### Written request
Please copy the lines below word for word, leaving out the pictures.
--- Start of Information shown ---
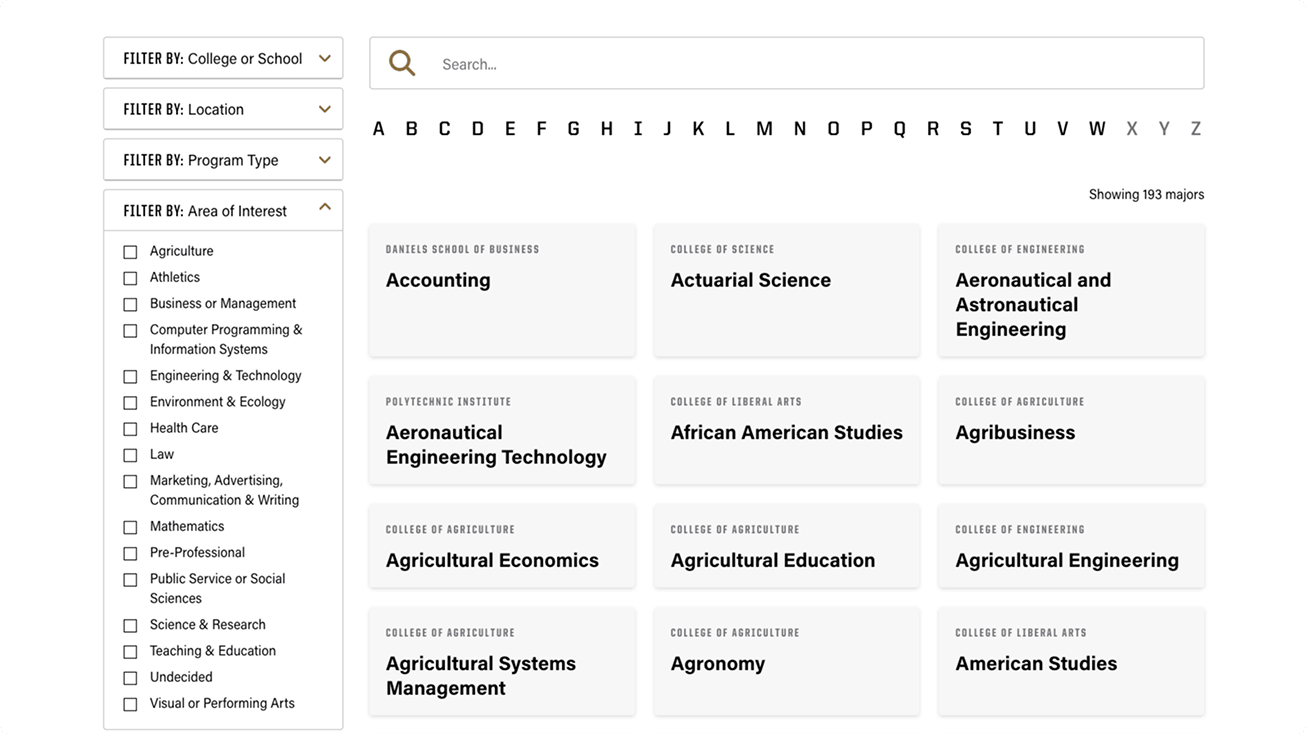Click the search magnifying glass icon
1306x734 pixels.
402,64
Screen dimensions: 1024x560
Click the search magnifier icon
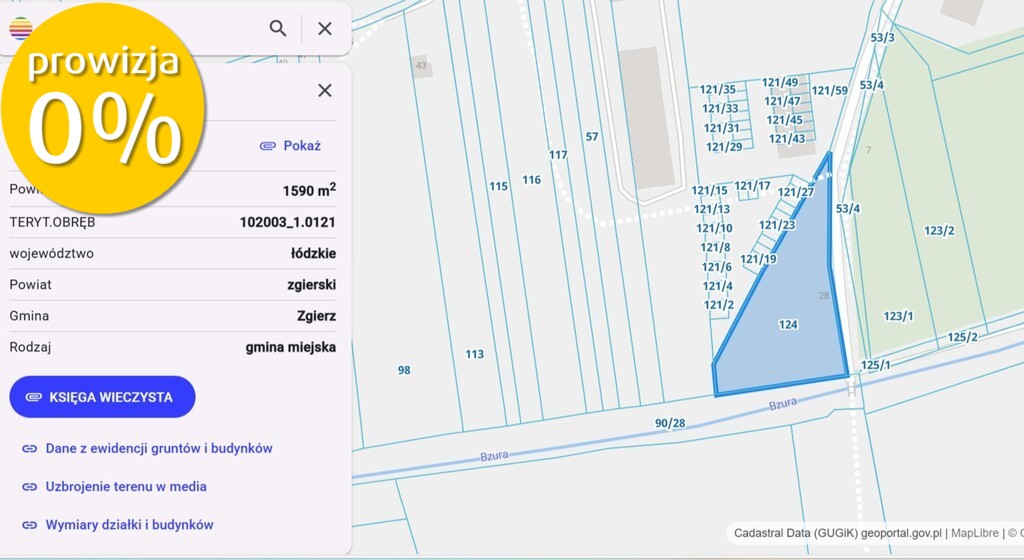coord(278,28)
--- End of Information shown ---
### Output
Click the search magnifying glass icon
1306x734 pixels.
402,64
Screen dimensions: 1024x560
Click the search magnifier icon
coord(278,28)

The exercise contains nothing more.